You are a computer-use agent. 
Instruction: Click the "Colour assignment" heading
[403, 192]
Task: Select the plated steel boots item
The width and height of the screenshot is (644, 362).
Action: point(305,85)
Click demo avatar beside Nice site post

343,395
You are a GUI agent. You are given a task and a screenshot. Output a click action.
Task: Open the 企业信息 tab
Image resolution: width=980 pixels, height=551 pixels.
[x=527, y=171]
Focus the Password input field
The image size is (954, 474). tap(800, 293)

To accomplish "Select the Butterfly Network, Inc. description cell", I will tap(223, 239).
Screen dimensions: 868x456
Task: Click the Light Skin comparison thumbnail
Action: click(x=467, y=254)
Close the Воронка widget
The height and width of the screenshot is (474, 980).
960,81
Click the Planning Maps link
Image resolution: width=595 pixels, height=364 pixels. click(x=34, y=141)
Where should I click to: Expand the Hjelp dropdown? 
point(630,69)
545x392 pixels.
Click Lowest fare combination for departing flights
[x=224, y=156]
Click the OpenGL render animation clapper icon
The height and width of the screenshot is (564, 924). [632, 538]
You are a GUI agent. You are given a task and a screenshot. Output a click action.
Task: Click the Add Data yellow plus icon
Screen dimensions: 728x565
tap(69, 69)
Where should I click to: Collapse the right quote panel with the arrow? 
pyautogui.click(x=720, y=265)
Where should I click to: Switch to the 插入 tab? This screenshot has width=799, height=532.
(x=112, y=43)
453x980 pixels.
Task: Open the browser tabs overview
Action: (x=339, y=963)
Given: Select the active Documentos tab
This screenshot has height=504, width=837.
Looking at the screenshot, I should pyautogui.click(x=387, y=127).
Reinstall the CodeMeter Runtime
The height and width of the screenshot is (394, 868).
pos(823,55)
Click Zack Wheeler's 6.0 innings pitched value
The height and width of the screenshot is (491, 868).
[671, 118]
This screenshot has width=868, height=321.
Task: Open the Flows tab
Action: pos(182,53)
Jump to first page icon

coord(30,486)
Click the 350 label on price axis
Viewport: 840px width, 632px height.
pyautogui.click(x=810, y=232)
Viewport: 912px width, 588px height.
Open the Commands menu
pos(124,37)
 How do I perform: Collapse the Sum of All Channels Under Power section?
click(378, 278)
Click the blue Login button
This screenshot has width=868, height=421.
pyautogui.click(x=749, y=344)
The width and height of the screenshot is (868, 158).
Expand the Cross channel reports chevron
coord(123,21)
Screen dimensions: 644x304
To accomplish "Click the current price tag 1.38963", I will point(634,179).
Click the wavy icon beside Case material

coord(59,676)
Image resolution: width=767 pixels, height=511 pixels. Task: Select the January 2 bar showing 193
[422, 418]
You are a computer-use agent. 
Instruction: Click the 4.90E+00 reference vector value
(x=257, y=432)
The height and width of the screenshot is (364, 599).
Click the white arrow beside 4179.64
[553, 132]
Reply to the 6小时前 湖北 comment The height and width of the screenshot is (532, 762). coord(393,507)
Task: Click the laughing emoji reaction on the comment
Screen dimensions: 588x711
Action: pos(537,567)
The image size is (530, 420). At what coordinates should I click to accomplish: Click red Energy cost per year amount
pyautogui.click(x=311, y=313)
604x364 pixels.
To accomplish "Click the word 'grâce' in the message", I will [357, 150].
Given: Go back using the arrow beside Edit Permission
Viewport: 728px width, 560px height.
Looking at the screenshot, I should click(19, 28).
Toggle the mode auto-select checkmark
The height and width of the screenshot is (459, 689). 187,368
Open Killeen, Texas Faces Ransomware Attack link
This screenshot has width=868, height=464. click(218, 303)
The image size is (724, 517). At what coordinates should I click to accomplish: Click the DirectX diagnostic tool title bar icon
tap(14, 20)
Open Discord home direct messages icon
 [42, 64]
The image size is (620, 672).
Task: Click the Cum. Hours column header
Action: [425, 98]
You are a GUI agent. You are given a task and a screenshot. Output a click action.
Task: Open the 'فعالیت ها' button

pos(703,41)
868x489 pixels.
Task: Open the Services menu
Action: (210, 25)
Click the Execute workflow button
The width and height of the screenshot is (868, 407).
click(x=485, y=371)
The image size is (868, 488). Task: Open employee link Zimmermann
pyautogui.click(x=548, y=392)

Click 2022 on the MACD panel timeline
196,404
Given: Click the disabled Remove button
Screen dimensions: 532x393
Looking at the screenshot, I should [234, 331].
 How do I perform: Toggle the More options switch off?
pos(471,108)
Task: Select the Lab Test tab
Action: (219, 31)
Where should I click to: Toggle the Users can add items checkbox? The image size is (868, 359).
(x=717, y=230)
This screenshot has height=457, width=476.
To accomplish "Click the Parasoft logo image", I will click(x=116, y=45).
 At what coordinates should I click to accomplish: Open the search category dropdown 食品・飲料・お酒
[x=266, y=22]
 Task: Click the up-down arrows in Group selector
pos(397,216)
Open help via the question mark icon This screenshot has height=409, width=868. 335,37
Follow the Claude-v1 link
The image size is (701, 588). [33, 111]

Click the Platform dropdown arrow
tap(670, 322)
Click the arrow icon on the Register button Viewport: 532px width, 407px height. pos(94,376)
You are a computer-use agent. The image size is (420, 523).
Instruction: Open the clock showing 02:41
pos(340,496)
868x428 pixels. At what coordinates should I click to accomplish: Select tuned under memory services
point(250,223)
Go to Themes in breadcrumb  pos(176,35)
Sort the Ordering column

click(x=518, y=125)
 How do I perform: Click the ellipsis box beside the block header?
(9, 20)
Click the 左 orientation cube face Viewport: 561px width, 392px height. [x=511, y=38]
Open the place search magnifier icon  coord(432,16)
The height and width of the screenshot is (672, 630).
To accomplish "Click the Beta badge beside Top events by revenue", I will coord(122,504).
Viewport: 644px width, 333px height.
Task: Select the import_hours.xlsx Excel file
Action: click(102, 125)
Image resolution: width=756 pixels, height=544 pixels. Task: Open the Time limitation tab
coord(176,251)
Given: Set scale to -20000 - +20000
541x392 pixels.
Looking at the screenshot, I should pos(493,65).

### What to do:
Retype each line above exactly as written.

### Output:
You are a computer-use agent. 
Instruction: Click the "Colour assignment" heading
[403, 192]
Task: Select the plated steel boots item
The width and height of the screenshot is (644, 362).
Action: point(305,85)
Click demo avatar beside Nice site post

343,395
You are a GUI agent. You are given a task and a screenshot. Output a click action.
Task: Open the 企业信息 tab
Image resolution: width=980 pixels, height=551 pixels.
[x=527, y=171]
Focus the Password input field
The image size is (954, 474). tap(800, 293)

To accomplish "Select the Butterfly Network, Inc. description cell", I will tap(223, 239).
Screen dimensions: 868x456
Task: Click the Light Skin comparison thumbnail
Action: click(x=467, y=254)
Close the Воронка widget
The height and width of the screenshot is (474, 980).
960,81
Click the Planning Maps link
Image resolution: width=595 pixels, height=364 pixels. click(x=34, y=141)
Where should I click to: Expand the Hjelp dropdown? 
point(630,69)
545x392 pixels.
Click Lowest fare combination for departing flights
[x=224, y=156]
Click the OpenGL render animation clapper icon
The height and width of the screenshot is (564, 924). [632, 538]
You are a GUI agent. You are given a task and a screenshot. Output a click action.
Task: Click the Add Data yellow plus icon
Screen dimensions: 728x565
tap(69, 69)
Where should I click to: Collapse the right quote panel with the arrow? 
pyautogui.click(x=720, y=265)
Where should I click to: Switch to the 插入 tab? This screenshot has width=799, height=532.
(x=112, y=43)
453x980 pixels.
Task: Open the browser tabs overview
Action: (x=339, y=963)
Given: Select the active Documentos tab
This screenshot has height=504, width=837.
Looking at the screenshot, I should pyautogui.click(x=387, y=127).
Reinstall the CodeMeter Runtime
The height and width of the screenshot is (394, 868).
pos(823,55)
Click Zack Wheeler's 6.0 innings pitched value
The height and width of the screenshot is (491, 868).
[671, 118]
This screenshot has width=868, height=321.
Task: Open the Flows tab
Action: pos(182,53)
Jump to first page icon

coord(30,486)
Click the 350 label on price axis
Viewport: 840px width, 632px height.
pyautogui.click(x=810, y=232)
Viewport: 912px width, 588px height.
Open the Commands menu
pos(124,37)
 How do I perform: Collapse the Sum of All Channels Under Power section?
click(378, 278)
Click the blue Login button
This screenshot has width=868, height=421.
pyautogui.click(x=749, y=344)
The width and height of the screenshot is (868, 158).
Expand the Cross channel reports chevron
coord(123,21)
Screen dimensions: 644x304
To accomplish "Click the current price tag 1.38963", I will point(634,179).
Click the wavy icon beside Case material

coord(59,676)
Image resolution: width=767 pixels, height=511 pixels. Task: Select the January 2 bar showing 193
[422, 418]
You are a computer-use agent. 
Instruction: Click the 4.90E+00 reference vector value
(x=257, y=432)
The height and width of the screenshot is (364, 599).
Click the white arrow beside 4179.64
[553, 132]
Reply to the 6小时前 湖北 comment The height and width of the screenshot is (532, 762). coord(393,507)
Task: Click the laughing emoji reaction on the comment
Screen dimensions: 588x711
Action: pos(537,567)
The image size is (530, 420). At what coordinates should I click to accomplish: Click red Energy cost per year amount
pyautogui.click(x=311, y=313)
604x364 pixels.
To accomplish "Click the word 'grâce' in the message", I will [357, 150].
Given: Go back using the arrow beside Edit Permission
Viewport: 728px width, 560px height.
Looking at the screenshot, I should click(19, 28).
Toggle the mode auto-select checkmark
The height and width of the screenshot is (459, 689). 187,368
Open Killeen, Texas Faces Ransomware Attack link
This screenshot has width=868, height=464. click(218, 303)
The image size is (724, 517). At what coordinates should I click to accomplish: Click the DirectX diagnostic tool title bar icon
tap(14, 20)
Open Discord home direct messages icon
 [42, 64]
The image size is (620, 672).
Task: Click the Cum. Hours column header
Action: [425, 98]
You are a GUI agent. You are given a task and a screenshot. Output a click action.
Task: Open the 'فعالیت ها' button

pos(703,41)
868x489 pixels.
Task: Open the Services menu
Action: (210, 25)
Click the Execute workflow button
The width and height of the screenshot is (868, 407).
click(x=485, y=371)
The image size is (868, 488). Task: Open employee link Zimmermann
pyautogui.click(x=548, y=392)

Click 2022 on the MACD panel timeline
196,404
Given: Click the disabled Remove button
Screen dimensions: 532x393
Looking at the screenshot, I should [234, 331].
 How do I perform: Toggle the More options switch off?
pos(471,108)
Task: Select the Lab Test tab
Action: (219, 31)
Where should I click to: Toggle the Users can add items checkbox? The image size is (868, 359).
(x=717, y=230)
This screenshot has height=457, width=476.
To accomplish "Click the Parasoft logo image", I will click(x=116, y=45).
 At what coordinates should I click to accomplish: Open the search category dropdown 食品・飲料・お酒
[x=266, y=22]
 Task: Click the up-down arrows in Group selector
pos(397,216)
Open help via the question mark icon This screenshot has height=409, width=868. 335,37
Follow the Claude-v1 link
The image size is (701, 588). [33, 111]

Click the Platform dropdown arrow
tap(670, 322)
Click the arrow icon on the Register button Viewport: 532px width, 407px height. pos(94,376)
You are a computer-use agent. The image size is (420, 523).
Instruction: Open the clock showing 02:41
pos(340,496)
868x428 pixels. At what coordinates should I click to accomplish: Select tuned under memory services
point(250,223)
Go to Themes in breadcrumb  pos(176,35)
Sort the Ordering column

click(x=518, y=125)
 How do I perform: Click the ellipsis box beside the block header?
(9, 20)
Click the 左 orientation cube face Viewport: 561px width, 392px height. [x=511, y=38]
Open the place search magnifier icon  coord(432,16)
The height and width of the screenshot is (672, 630).
To accomplish "Click the Beta badge beside Top events by revenue", I will coord(122,504).
Viewport: 644px width, 333px height.
Task: Select the import_hours.xlsx Excel file
Action: click(102, 125)
Image resolution: width=756 pixels, height=544 pixels. Task: Open the Time limitation tab
coord(176,251)
Given: Set scale to -20000 - +20000
541x392 pixels.
Looking at the screenshot, I should pos(493,65).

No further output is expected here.